*** TASK DATA Section Begins ***

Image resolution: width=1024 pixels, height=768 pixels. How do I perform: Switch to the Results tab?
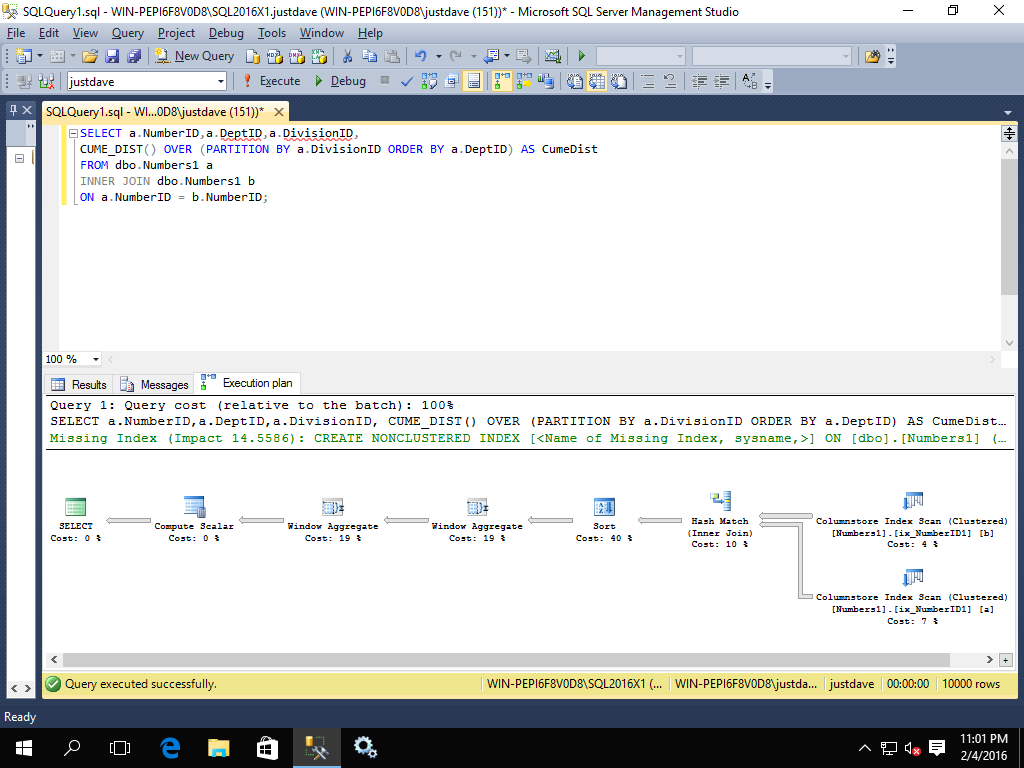pos(79,384)
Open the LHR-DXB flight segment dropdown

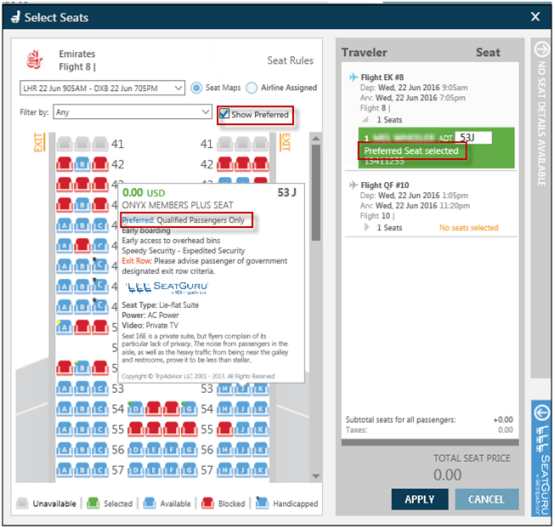coord(102,88)
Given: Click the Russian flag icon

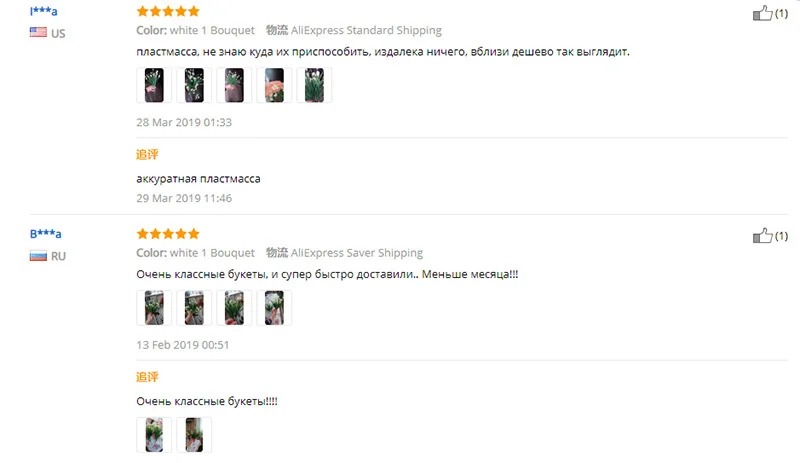Looking at the screenshot, I should [38, 255].
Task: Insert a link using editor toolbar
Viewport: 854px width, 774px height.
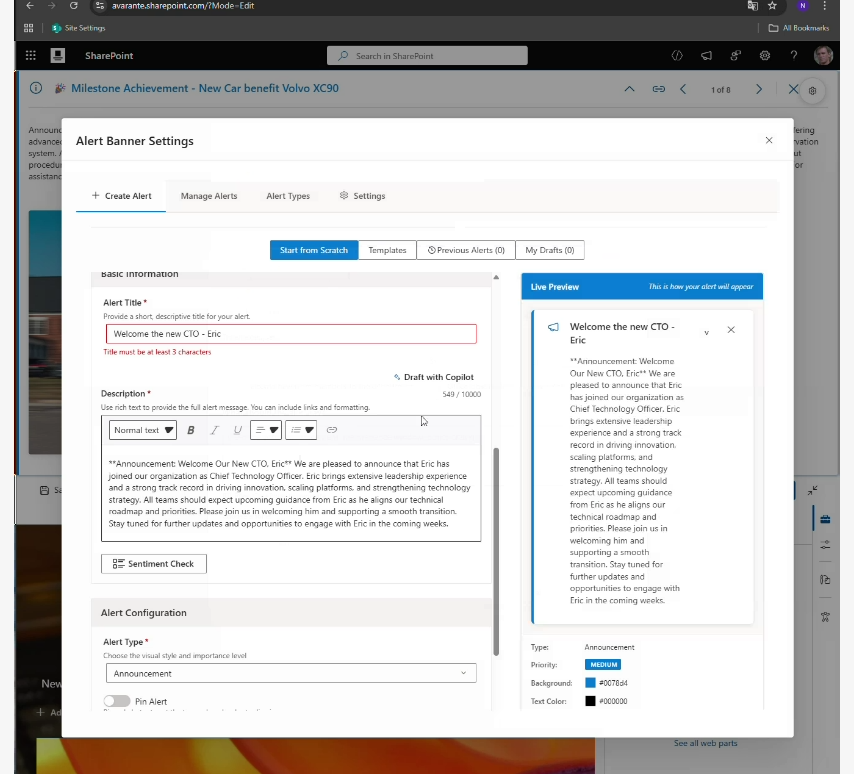Action: pyautogui.click(x=332, y=430)
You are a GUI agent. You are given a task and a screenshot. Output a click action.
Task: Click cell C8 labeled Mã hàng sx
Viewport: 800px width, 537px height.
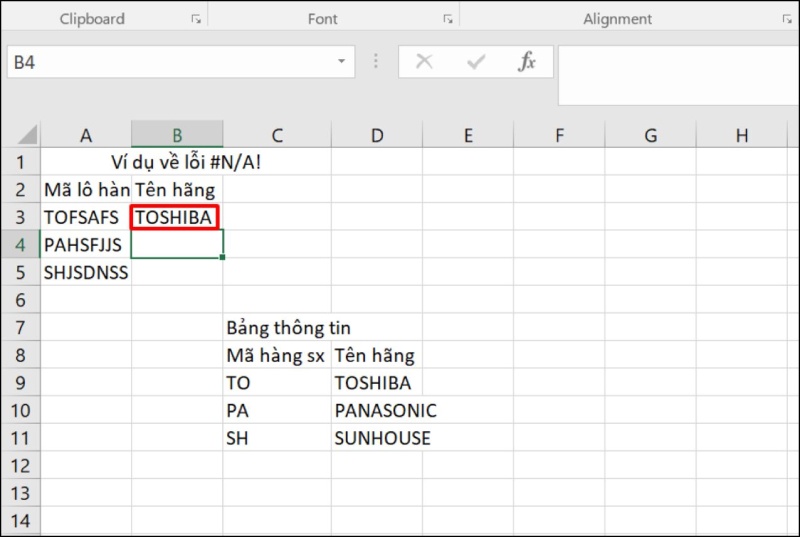(277, 355)
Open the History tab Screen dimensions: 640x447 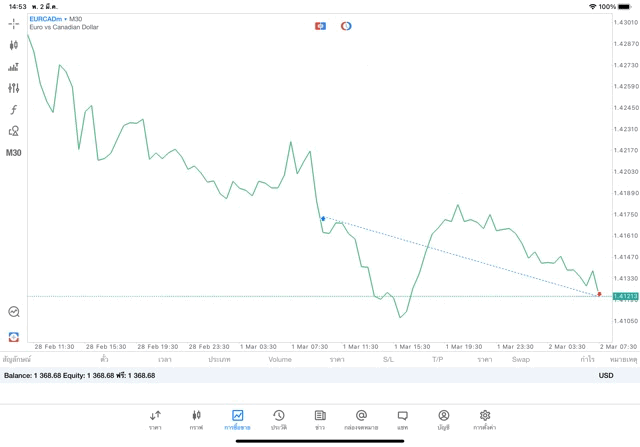[x=279, y=419]
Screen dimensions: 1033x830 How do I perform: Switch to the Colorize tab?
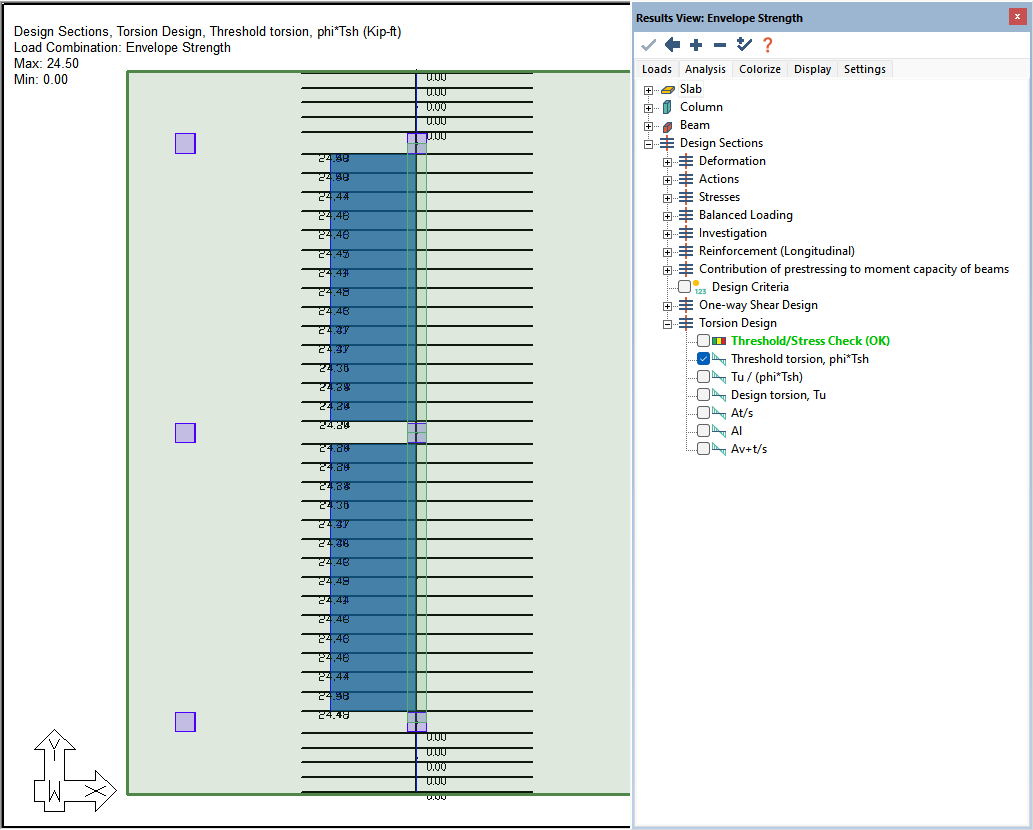[x=759, y=69]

*** TASK DATA Section Ends ***

Exact repeat, pictures omitted: give every line from the top of the records down to and including the line with "Task: Click cell C8 labeled Mã hàng sx".

■ OUTPUT FOR THIS TASK
Image resolution: width=1024 pixels, height=768 pixels. How do I perform: Switch to the Results tab?
pos(79,384)
Open the LHR-DXB flight segment dropdown

coord(102,88)
Given: Click the Russian flag icon

Looking at the screenshot, I should [38, 255].
Task: Insert a link using editor toolbar
Viewport: 854px width, 774px height.
Action: pyautogui.click(x=332, y=430)
You are a GUI agent. You are given a task and a screenshot. Output a click action.
Task: Click cell C8 labeled Mã hàng sx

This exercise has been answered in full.